One possible reason is that you’re forcing your Mac to run more programs than its RAM can handle. This is especially true for older MacBook models with smaller built-in memory of 2 or 4 GB. In this case, you either need to limit the number of active programs or get a new laptop with at least 8 GB RAM.
In the meantime, you can make a non-stop spinning beachball go away with the Force Quit command. Do this by pressing Option + Command + Escape. Choose the active programs you want to close in the list, and then hit the Force Quit button to close them all at once.
If the list doesn’t come up or your MacBook doesn’t do anything at all, you can go with the force shut down method. Hold the power button for a few seconds until you get an audible clicking sound and the screen goes dark. Restart the laptop and make sure you run fewer apps to avoid the spinning beachball of death.
This may come as a shock, but contrary to popular belief, MacBook computers can also get infected. In fact, some estimates say that MacBook infections rose by 1,100% from 2019 to 2020.
As malware is a program, it can deplete your Mac’s memory. As such, one sign your MacBook has malware is if the beachball shows up even if you don’t have too many apps open.
One way to confirm this is to quit all open programs except your firewall and security services. Then, open Activity Monitor through Launchpad or Spotlight. Click on the Memory tab and go through the list to see if there’s anything unfamiliar or suspicious.
Run a quick google search on the items you think may be harmful before you force quit them. If there’s any information about them being malware, uninstall them right away. If you don’t have an anti-malware program yet, now’s the best time to get one, too.
When your Mac experiences Kernel Panic, it will restart for no apparent reason. That’s because even the warning message can be vague, just telling you to restart your device.
Most instances of Kernel Panic occur due to a critical error, such as if your RAM or storage gets depleted. It can also be due to outdated plugins, missing patches, or old and incompatible drivers.

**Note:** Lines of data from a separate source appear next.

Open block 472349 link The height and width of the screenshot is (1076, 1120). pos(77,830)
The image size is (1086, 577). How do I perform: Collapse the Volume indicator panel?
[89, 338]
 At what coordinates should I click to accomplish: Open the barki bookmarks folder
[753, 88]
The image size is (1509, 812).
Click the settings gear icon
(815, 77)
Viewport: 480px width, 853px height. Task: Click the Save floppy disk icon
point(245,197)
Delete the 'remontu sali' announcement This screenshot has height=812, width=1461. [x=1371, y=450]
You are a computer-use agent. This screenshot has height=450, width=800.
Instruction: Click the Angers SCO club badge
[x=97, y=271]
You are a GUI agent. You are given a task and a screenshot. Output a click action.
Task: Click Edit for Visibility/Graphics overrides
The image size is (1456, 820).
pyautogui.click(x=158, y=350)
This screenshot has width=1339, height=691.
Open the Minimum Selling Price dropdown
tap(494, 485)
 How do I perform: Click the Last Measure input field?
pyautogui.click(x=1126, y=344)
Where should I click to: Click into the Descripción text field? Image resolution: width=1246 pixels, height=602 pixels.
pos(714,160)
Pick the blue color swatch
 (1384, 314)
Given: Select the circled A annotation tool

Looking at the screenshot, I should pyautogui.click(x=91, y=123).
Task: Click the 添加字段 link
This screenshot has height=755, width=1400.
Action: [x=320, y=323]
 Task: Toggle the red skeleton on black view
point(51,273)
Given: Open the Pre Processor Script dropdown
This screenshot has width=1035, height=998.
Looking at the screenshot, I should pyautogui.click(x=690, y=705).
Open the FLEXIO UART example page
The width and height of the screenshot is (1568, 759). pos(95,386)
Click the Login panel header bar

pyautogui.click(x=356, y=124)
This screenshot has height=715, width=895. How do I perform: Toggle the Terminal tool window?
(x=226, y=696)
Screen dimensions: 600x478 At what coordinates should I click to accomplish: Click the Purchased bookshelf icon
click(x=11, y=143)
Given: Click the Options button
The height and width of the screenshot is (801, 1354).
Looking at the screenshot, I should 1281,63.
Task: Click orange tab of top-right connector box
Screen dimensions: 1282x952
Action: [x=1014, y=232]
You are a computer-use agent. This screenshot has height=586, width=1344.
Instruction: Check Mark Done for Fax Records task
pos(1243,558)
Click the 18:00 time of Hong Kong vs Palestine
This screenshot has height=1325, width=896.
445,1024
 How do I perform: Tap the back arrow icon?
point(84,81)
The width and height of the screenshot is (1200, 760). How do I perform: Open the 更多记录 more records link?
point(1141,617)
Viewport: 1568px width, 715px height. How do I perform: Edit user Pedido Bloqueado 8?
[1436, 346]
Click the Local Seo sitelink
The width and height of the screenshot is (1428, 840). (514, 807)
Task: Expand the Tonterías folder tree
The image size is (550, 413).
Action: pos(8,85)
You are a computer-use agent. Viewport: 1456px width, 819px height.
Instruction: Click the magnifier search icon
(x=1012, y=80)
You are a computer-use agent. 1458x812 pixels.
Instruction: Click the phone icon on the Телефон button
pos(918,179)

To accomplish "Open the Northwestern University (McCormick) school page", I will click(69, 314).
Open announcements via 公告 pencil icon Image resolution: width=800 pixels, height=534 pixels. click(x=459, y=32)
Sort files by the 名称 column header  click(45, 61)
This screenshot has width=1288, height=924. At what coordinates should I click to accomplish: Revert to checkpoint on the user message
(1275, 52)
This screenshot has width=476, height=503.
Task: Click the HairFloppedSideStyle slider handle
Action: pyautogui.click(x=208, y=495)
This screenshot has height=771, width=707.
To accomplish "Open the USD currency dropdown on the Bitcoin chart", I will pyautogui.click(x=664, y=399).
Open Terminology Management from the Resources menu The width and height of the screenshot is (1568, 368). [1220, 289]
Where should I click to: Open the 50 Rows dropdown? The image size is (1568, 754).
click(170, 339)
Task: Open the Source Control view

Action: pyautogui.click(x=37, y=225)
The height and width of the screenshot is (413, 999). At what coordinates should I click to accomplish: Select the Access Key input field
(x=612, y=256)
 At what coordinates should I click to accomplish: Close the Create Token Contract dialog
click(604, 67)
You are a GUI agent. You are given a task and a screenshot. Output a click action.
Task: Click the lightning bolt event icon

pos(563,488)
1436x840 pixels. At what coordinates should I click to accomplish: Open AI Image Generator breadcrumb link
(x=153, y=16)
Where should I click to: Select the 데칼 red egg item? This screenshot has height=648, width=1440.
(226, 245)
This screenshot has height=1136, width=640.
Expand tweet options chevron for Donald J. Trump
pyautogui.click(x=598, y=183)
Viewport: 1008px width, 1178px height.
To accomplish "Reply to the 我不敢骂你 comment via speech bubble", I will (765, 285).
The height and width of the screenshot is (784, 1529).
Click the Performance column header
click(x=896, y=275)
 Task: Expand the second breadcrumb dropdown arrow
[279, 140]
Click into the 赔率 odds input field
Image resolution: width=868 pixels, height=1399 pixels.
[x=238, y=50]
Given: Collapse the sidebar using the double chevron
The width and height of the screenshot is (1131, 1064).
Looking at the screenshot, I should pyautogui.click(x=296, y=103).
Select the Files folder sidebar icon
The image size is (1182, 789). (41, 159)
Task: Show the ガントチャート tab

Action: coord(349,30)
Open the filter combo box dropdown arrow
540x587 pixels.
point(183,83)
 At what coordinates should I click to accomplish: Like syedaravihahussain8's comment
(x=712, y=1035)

The first step is to follow what your Mac tells you, which is to restart your computer. Once it’s back on, uninstall all unessential programs and files, such as those you don’t use or need anymore. Open the App Store to see if there are mandatory updates available, and be sure to install them.
Some MacBook computer issues, such as the faulty butterfly keyboard, are Apple’s doing. However, many of those related to speed and performance are due to low memory or storage. Worse, it can be a result of malware that you may have unintentionally downloaded.
So, as soon as you notice these MacBook problems, be sure to follow our tips on how to fix them.